5. Tardif JC, Ballantyne CM, Barter P et al; for the Can Hdl Infusions Significantly QUicken Atherosclerosis Regression (CHI-SQUARE) Investigators. Effects of the high-density lipoprotein mimetic agent CER-001 on coronary atherosclerosis in patients with acute coronary syndromes: a randomized trial. Eur Heart J. 2014 Apr 29. [Epub ahead of print].
6. Kratzer A, Giral H, Landmesser U. High-density lipoproteins as modulators of endothelial cell functions: alterations in patients with coronary artery disease. Cardiovasc Res 2014. pii: cvu139. [Epub ahead of print].
7. Riwanto M, Landmesser U. High density lipoproteins and endothelial functions: mechanistic insights and alterations in cardiovascular disease. J Lipid Res 2013;54:3227-43.
8. Do R, Willer CJ, Schmidt EM et al. Common variants associated with plasma triglycerides and risk for coronary artery disease. Nat Genet 2013;45:1345-52.
9. Global Lipids Genetics Consortium. Discovery and refinement of loci associated with lipid levels. Nat Genet 2013;45:1274-83.
10. Varbo A, Benn M, Tybjærg-Hansen A et al.

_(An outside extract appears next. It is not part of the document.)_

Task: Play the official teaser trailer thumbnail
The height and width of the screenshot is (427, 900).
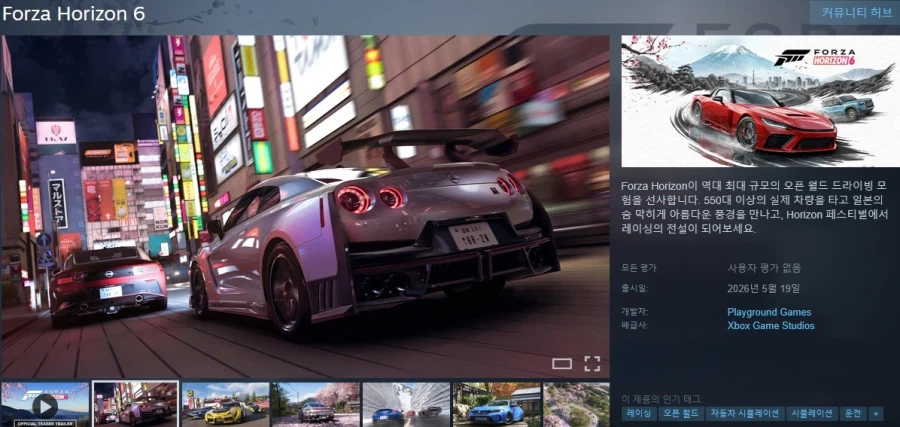Action: (x=45, y=404)
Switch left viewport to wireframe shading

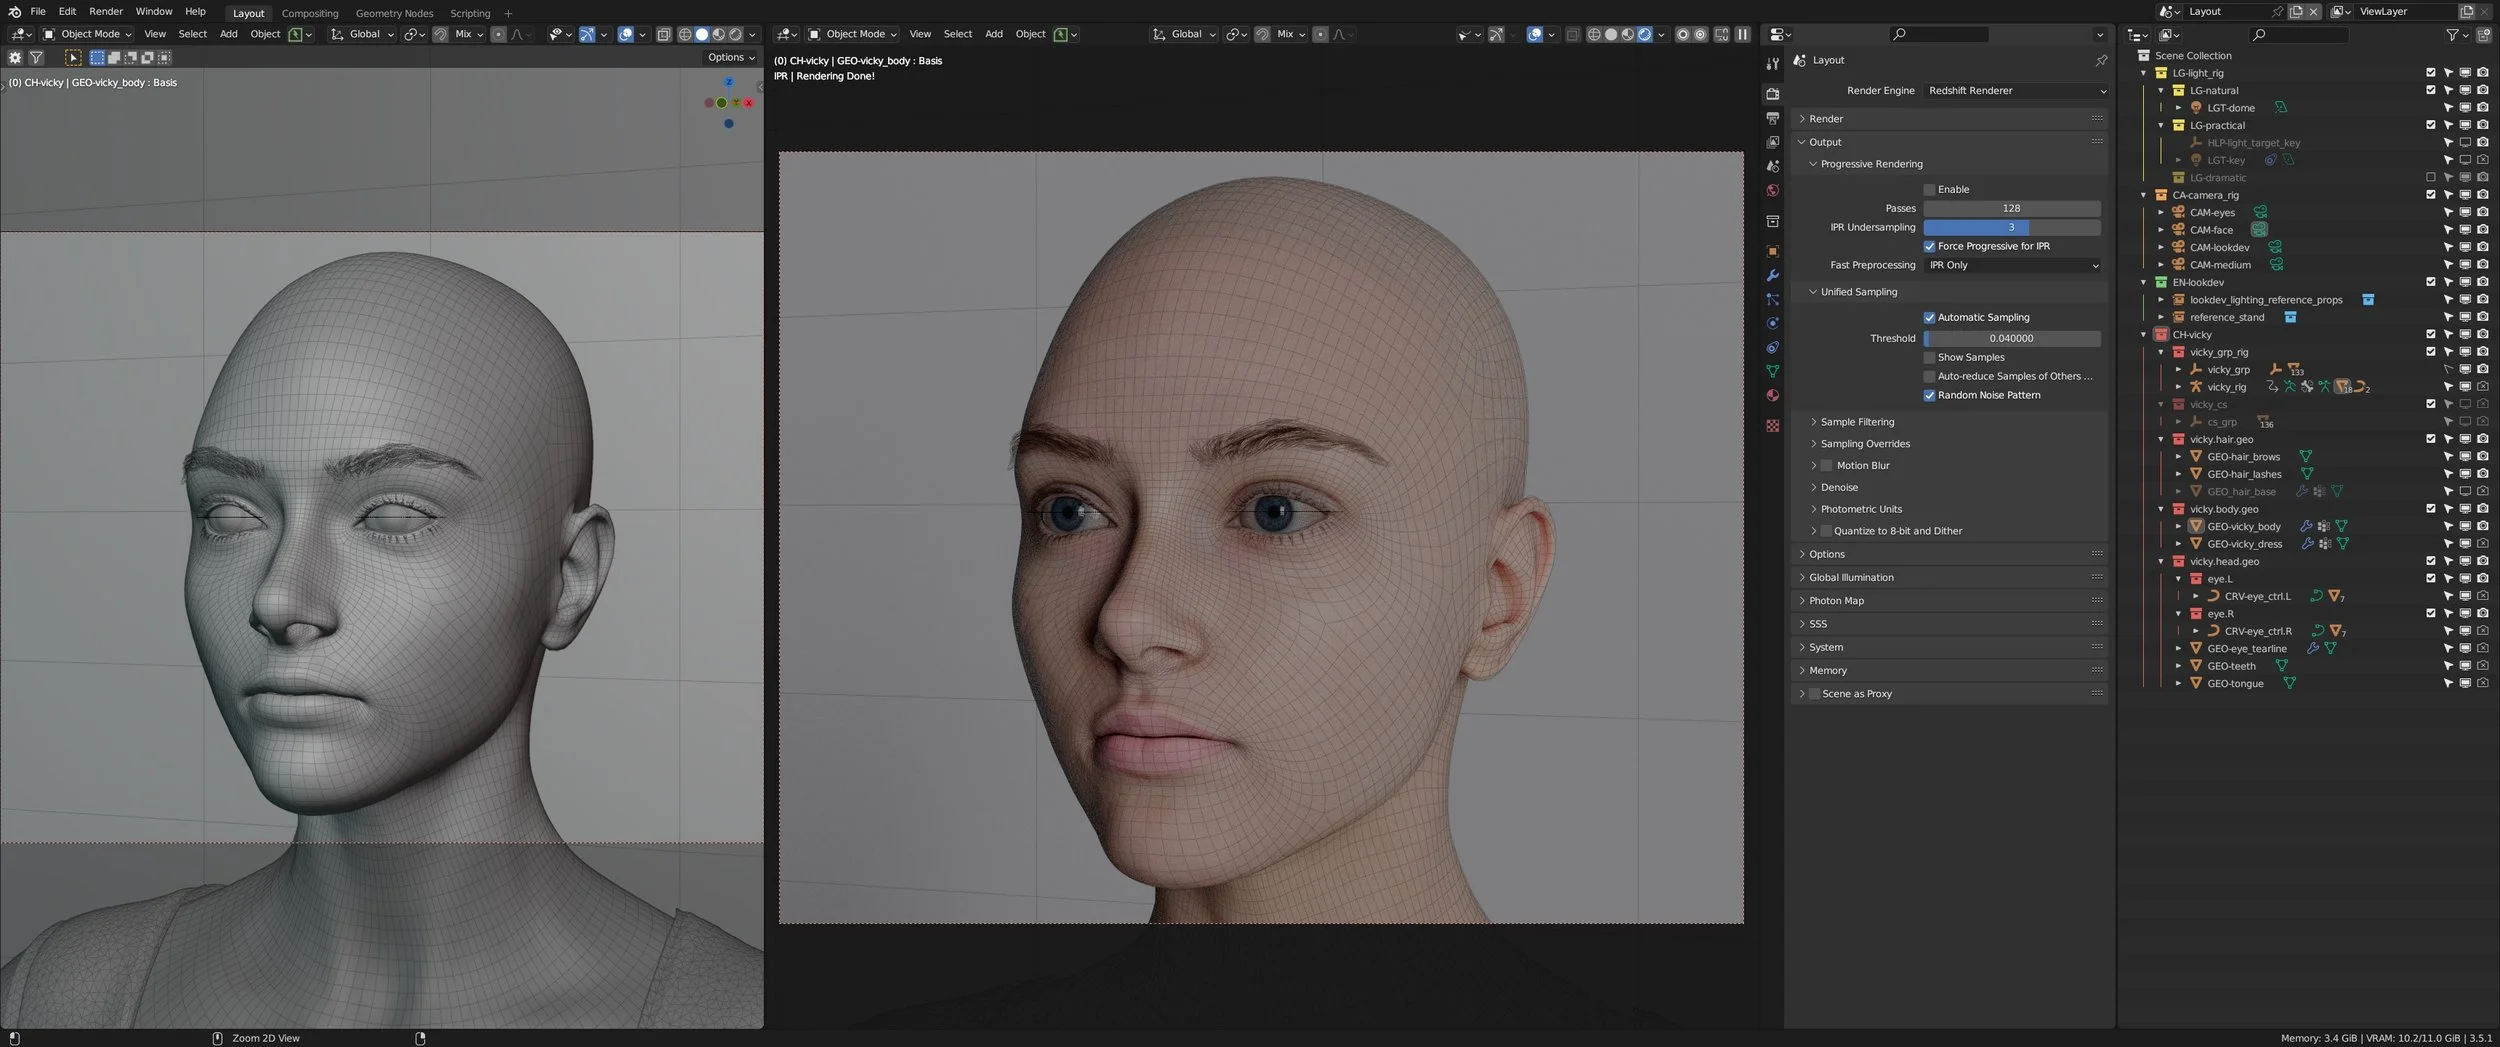pyautogui.click(x=685, y=34)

Remnant cholesterol as a causal risk factor for ischemic heart disease. J Am Coll Cardiol 2013;61:427-36.
11. The TG and HDL Working Group of the Exome Sequencing Project, National Heart, Lung, and Blood Institute, Crosby J, Peloso GM, Auer PL et al. Loss-of-function mutations in APOC3, triglycerides, and coronary disease. N Engl J Med 2014;371:22-31.
12. Jørgensen AB, Frikke-Schmidt R, Nordestgaard BG, Tybjærg-Hansen A. Loss-of-function mutations in APOC3 and risk of ischemic vascular disease. N Engl J Med 2014;371:32-41.